In my experience, the AngelScript side of things is tighter and probably superior to the Lua side, as there are still some issues with Lua garbage collection that are intrinsic to using tolua++ to generate the bindings. Some care needs to be used when using Lua; ie, avoid generating Urho3D object garbage inside large range loops, or explicitly calling collectgarbage() at intervals inside those loops to clear out garbage before it accumulates. Where this has bitten me in the ass before has been double-nested loops iterating on images and generating Color garbage, and double-nested loops iterating on a tile map and generating Vector3 garbage. The issue manifests as increasing time spent in garbage collection every cycle, as the GC iterates large internal tables, and if allowed to grow large enough it can severely reduce framerate and cause tangible hitches or hiccups.

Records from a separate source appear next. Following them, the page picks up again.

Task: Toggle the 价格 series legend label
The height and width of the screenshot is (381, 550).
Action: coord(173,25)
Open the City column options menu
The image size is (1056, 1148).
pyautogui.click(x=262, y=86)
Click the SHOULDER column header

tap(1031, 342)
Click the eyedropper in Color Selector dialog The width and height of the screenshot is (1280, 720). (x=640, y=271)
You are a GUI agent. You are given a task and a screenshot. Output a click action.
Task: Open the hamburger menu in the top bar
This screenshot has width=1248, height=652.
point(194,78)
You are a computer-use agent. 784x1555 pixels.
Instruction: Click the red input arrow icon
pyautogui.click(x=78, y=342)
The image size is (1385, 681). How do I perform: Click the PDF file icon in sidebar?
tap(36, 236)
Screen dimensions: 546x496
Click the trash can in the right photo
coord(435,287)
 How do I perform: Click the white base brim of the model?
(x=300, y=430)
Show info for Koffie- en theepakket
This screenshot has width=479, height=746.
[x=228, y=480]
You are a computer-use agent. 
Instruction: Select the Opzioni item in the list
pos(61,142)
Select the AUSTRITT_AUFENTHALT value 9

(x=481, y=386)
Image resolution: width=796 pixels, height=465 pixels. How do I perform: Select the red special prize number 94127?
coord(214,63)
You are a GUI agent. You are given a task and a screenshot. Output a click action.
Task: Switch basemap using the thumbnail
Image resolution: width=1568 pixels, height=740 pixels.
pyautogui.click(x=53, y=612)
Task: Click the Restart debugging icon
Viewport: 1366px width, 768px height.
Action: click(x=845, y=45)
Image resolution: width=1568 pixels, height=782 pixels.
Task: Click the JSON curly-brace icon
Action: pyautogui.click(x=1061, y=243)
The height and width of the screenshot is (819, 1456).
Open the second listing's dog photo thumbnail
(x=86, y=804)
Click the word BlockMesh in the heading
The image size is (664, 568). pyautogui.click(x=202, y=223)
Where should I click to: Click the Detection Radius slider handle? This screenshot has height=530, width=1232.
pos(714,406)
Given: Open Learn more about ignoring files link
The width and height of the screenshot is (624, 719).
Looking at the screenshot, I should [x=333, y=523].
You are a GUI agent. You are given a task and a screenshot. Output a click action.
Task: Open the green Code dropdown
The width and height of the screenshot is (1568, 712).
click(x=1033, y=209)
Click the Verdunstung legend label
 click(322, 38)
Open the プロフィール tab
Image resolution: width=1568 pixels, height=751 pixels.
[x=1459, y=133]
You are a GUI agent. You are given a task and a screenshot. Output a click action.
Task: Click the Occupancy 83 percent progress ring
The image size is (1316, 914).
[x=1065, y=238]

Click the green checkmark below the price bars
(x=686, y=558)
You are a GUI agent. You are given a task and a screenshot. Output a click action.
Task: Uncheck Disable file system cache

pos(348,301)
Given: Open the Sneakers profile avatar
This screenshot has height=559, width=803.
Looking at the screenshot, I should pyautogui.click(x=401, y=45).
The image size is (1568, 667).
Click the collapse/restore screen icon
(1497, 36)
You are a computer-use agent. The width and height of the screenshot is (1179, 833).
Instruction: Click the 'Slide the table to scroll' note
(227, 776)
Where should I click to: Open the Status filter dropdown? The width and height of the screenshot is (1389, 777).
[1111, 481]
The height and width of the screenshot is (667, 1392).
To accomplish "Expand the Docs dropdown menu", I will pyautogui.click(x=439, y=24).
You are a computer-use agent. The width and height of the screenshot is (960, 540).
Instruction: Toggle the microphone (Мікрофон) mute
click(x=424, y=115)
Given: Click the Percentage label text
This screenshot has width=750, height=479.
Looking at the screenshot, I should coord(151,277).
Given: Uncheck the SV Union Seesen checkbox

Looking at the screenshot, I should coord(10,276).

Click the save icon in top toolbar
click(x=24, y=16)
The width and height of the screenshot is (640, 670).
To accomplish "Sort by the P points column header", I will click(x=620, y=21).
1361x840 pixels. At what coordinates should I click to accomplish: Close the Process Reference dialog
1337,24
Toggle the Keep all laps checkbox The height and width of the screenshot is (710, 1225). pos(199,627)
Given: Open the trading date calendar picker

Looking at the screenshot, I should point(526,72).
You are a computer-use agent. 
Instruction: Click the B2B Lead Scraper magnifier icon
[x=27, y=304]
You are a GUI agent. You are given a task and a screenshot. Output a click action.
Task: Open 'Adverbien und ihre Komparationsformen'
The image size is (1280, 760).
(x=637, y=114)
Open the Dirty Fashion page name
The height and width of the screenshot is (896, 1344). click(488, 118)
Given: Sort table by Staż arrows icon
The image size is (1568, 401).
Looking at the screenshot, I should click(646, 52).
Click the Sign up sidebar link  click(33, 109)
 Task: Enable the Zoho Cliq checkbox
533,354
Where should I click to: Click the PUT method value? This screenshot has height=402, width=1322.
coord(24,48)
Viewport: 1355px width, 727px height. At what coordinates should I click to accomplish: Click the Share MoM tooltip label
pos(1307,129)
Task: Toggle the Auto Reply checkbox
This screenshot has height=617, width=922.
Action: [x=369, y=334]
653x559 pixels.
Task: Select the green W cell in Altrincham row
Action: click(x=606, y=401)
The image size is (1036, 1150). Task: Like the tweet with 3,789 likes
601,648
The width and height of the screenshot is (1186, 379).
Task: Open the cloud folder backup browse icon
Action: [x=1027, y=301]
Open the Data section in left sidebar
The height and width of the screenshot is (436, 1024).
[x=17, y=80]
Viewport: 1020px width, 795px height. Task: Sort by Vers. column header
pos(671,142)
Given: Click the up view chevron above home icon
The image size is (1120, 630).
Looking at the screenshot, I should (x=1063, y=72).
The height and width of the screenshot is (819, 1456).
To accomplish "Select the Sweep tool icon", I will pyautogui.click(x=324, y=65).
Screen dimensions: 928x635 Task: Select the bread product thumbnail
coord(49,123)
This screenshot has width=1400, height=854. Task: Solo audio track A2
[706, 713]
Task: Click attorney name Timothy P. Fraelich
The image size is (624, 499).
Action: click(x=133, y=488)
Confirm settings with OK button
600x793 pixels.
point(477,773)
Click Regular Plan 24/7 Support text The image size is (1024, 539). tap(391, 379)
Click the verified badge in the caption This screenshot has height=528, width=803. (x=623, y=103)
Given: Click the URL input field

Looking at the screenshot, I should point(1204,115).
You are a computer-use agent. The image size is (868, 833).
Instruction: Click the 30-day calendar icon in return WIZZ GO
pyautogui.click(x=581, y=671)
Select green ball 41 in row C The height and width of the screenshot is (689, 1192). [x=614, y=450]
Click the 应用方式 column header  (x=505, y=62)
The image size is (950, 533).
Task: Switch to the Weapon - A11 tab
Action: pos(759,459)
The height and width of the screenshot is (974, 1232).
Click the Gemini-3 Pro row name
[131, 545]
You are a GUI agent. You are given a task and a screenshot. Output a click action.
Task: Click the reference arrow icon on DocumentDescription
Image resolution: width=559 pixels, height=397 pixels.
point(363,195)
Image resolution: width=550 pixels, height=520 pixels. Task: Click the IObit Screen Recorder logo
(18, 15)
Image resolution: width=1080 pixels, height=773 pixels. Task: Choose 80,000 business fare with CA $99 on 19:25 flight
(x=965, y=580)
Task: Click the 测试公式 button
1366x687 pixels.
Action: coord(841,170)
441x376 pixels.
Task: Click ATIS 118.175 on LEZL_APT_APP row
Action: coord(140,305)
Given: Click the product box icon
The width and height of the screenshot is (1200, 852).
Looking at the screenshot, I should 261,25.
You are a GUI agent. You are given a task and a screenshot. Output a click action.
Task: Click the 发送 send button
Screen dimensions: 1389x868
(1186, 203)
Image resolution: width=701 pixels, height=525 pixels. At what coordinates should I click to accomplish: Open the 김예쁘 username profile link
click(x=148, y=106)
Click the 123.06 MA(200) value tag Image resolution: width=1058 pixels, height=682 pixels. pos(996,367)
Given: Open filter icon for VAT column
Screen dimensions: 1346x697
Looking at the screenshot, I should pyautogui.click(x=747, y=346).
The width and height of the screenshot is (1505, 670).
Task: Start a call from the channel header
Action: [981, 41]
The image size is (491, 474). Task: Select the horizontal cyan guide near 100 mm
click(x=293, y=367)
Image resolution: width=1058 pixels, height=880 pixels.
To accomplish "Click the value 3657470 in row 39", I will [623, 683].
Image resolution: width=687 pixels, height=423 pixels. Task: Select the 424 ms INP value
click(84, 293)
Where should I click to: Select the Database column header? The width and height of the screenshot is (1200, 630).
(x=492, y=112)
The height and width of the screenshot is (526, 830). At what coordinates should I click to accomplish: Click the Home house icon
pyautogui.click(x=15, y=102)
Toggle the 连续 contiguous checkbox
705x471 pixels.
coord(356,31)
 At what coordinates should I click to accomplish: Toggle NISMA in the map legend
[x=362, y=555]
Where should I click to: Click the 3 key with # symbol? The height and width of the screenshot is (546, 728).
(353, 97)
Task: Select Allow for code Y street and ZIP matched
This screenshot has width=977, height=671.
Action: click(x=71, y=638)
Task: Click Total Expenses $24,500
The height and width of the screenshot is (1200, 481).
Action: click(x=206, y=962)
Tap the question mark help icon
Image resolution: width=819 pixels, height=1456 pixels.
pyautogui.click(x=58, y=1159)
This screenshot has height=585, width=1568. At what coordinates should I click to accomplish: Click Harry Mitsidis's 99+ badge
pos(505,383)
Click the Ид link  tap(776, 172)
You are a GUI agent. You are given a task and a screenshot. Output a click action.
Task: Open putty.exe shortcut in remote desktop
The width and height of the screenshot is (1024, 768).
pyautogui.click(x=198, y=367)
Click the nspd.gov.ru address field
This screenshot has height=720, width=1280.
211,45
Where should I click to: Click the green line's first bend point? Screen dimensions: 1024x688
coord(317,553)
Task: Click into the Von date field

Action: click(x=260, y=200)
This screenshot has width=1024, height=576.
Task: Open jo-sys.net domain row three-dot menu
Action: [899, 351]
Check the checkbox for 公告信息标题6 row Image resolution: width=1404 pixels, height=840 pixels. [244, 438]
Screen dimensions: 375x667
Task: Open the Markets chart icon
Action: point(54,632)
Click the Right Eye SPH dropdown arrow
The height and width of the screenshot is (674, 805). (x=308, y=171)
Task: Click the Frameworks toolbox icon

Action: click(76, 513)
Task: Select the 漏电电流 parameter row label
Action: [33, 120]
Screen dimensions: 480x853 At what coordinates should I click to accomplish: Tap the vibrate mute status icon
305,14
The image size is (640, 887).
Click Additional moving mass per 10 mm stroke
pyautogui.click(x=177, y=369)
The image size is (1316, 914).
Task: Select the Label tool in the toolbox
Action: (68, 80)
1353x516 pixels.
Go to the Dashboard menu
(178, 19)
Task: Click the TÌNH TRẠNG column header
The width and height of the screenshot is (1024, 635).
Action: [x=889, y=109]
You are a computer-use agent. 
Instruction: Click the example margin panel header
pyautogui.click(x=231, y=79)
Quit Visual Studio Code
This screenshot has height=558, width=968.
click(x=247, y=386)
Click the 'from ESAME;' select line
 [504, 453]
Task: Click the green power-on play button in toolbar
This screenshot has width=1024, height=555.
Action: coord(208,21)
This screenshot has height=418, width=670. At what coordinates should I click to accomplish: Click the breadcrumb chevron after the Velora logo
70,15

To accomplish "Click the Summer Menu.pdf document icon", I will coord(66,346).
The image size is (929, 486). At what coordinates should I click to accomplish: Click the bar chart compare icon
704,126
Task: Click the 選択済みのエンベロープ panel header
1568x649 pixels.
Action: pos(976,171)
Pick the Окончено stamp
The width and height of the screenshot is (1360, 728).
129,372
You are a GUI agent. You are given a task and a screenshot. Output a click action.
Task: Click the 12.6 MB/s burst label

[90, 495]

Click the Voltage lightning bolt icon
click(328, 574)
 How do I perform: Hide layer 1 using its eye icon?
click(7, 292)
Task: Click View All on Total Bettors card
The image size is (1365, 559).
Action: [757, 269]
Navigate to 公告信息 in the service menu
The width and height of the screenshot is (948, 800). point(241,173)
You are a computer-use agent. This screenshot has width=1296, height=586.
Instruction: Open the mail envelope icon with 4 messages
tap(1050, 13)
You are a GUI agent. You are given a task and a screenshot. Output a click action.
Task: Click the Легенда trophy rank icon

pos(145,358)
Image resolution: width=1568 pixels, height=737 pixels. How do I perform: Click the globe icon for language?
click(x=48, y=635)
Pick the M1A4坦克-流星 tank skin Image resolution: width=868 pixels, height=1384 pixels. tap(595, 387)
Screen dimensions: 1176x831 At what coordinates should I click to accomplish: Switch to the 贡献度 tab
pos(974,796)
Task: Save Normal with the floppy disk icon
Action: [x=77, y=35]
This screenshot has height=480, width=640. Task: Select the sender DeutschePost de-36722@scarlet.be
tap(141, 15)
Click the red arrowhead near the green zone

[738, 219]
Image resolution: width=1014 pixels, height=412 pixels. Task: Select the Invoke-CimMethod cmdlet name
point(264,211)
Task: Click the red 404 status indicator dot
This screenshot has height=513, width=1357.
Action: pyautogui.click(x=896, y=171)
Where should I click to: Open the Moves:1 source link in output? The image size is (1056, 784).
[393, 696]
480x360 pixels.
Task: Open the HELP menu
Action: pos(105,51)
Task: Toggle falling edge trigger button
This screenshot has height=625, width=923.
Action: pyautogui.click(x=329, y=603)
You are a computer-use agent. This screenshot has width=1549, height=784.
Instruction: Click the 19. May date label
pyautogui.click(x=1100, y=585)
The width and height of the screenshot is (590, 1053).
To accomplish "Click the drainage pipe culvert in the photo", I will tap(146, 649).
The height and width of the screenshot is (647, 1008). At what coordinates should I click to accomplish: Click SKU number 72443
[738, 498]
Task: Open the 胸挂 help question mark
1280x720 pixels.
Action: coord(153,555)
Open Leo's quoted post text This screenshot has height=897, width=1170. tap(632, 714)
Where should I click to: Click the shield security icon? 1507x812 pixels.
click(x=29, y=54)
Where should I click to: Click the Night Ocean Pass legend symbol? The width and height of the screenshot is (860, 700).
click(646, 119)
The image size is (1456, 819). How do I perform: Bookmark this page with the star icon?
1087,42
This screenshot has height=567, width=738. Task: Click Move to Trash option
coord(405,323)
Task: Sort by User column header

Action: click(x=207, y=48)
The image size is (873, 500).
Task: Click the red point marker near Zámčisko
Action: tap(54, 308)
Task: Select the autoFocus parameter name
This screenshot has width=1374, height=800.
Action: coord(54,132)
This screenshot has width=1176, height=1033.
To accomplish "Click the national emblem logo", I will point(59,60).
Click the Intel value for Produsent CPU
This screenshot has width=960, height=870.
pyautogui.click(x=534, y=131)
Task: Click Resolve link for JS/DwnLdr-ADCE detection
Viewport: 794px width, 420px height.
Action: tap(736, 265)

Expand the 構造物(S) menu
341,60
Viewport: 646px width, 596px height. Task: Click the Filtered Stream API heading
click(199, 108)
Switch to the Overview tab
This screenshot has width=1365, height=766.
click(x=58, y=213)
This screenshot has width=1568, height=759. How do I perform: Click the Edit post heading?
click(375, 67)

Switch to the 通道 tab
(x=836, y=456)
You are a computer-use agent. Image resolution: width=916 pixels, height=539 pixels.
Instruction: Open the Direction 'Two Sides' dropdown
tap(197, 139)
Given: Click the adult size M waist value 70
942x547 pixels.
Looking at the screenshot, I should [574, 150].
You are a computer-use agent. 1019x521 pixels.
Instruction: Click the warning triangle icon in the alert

To circumvent issues like this, it is best to limit the amount of Lua object garbage you generate in a frame. My solution was to implement the ‘heavy’ routines (procedural level generation tasks, iterating tilemaps or images, etc…) as C++ routines exposed to Lua script so that they don’t generate 65k temporary objects all in one whack to choke the GC. (This is probably a good idea anyway, even without the GC issue, to keep performance of these tasks as tight as possible.)